(PROBLEM TO WORK ON): Word-for-word transcription: reproduce all of the data, but not the pictures.

(RECORD SET):
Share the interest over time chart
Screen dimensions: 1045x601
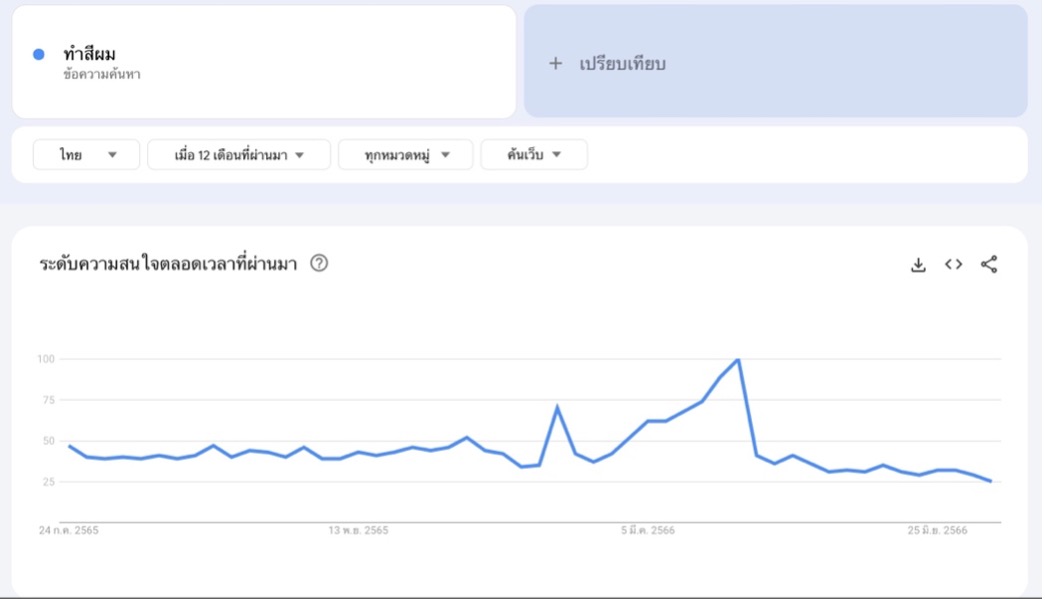(x=989, y=265)
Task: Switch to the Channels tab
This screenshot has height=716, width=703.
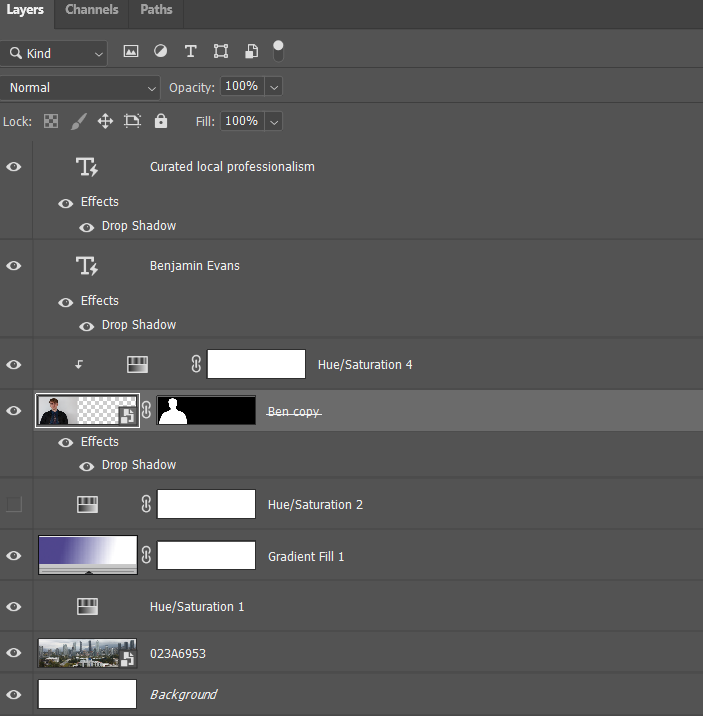Action: coord(91,10)
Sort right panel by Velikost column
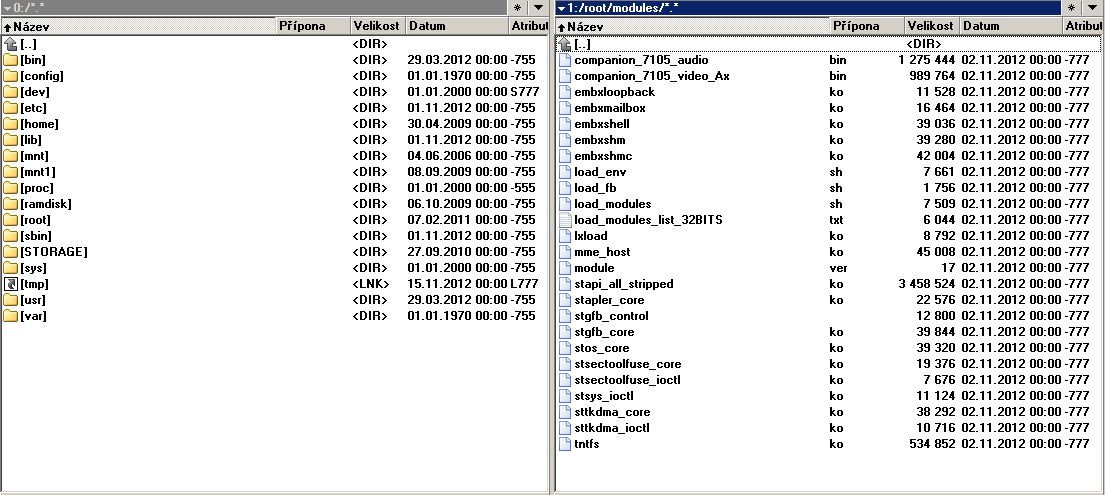This screenshot has height=495, width=1105. (931, 26)
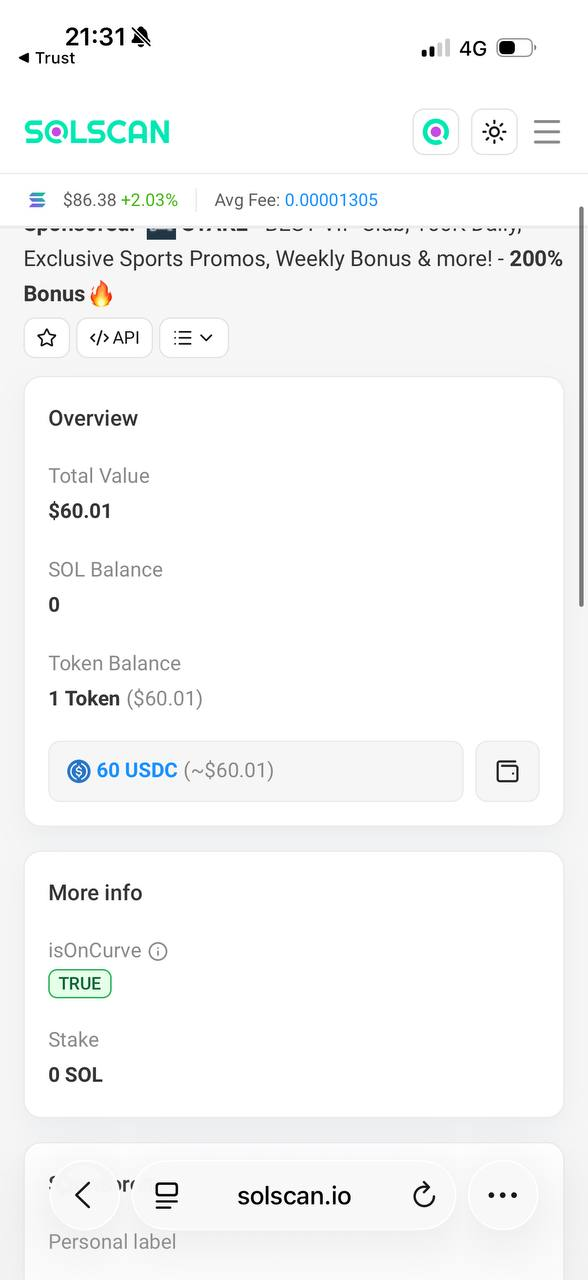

(RESPONSE FOR THIS EXERCISE):
Share the interest over time chart
Screen dimensions: 1045x601
(x=989, y=265)
Task: Switch to the Channels tab
This screenshot has height=716, width=703.
Action: coord(91,10)
Sort right panel by Velikost column
This screenshot has height=495, width=1105. (931, 26)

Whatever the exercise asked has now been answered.